Teks Bacaan
Menurut Grice (1975), dalam pemakaian bahasa terdapat implikatur yang disebut implikatur konvensional, yaitu implikatur yang ditentukan oleh arti konvensional kata-kata yang dipakai.

Contoh:
      (1)   Dia orang Jawa karena itu dia rajin.
Pada contoh (1) tersebut, penutur tidak secara langsung menyatakan bahwa suatu ciri (rajin) disebabkan oleh ciri lain (jadi orang Jawa), tetapi bentuk ungkapan yang dipakai secara konvensional berimplikasi bahwa hubungan seperti itu ada. Kalau individu yang dimaksud itu orang Jawa dan tidak rajin, implikaturnya yang keliru, tetapi ujarannya tida salah. Contoh lain kata pria, kata’ pria’ tentu mengimplikasikan mempunyai rambut, hidung, atau bibir sehingga hunbungan antarkalimat pada contoh dibawah ini bersifat koheren, meskipun tanpa kalimat Pria itu mempunyi rambut, hidung, dan bibir.

Petunjuk Latihan
Tuliskan kembali secara persis bagian teks tentang implikatur konvensional yang dibuka dengan kata-kata "Menurut Grice (1975), dalam" dan ditutup dengan "itu dia rajin.". Gunakan hanya teks tentang implikatur konvensional di atas sebagai acuan.

Daftar yang Disediakan

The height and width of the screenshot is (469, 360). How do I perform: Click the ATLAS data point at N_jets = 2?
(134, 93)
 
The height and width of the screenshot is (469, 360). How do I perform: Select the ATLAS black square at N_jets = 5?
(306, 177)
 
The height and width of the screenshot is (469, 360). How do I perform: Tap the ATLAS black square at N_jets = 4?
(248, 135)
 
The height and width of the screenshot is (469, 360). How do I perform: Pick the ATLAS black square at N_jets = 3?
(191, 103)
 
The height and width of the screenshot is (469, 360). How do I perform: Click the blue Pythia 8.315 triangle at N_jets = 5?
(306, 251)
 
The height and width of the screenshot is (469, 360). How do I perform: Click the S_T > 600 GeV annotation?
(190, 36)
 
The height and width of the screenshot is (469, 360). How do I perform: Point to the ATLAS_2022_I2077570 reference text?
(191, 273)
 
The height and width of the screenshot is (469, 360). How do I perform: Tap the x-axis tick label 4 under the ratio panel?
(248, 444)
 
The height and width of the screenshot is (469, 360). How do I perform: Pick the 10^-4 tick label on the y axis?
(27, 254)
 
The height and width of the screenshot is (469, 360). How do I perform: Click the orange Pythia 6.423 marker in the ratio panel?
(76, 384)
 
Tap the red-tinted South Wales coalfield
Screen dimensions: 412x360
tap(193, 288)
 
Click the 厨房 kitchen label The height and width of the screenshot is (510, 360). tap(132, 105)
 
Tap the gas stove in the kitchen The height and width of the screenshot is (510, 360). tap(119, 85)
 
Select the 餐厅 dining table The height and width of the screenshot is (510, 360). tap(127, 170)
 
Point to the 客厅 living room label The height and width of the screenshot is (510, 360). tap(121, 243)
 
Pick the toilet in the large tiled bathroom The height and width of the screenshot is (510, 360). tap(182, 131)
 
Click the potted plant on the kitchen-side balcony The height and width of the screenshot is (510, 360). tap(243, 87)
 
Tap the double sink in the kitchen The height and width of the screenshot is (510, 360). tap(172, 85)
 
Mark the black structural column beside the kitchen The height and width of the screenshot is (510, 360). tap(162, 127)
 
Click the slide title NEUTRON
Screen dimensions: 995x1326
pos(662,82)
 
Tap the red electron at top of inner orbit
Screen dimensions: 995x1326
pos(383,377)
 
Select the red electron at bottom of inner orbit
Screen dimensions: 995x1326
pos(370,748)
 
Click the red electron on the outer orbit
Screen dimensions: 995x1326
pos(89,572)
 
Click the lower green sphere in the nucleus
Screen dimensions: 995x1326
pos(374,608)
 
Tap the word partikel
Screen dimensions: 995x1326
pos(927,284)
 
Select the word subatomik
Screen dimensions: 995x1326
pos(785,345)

Pembahasan Jawaban
Menurut Grice (1975), dalam pemakaian bahasa terdapat implikatur yang disebut implikatur konvensional, yaitu implikatur yang ditentukan oleh arti konvensional kata-kata yang dipakai.

Contoh:
      (1)   Dia orang Jawa karena itu dia rajin.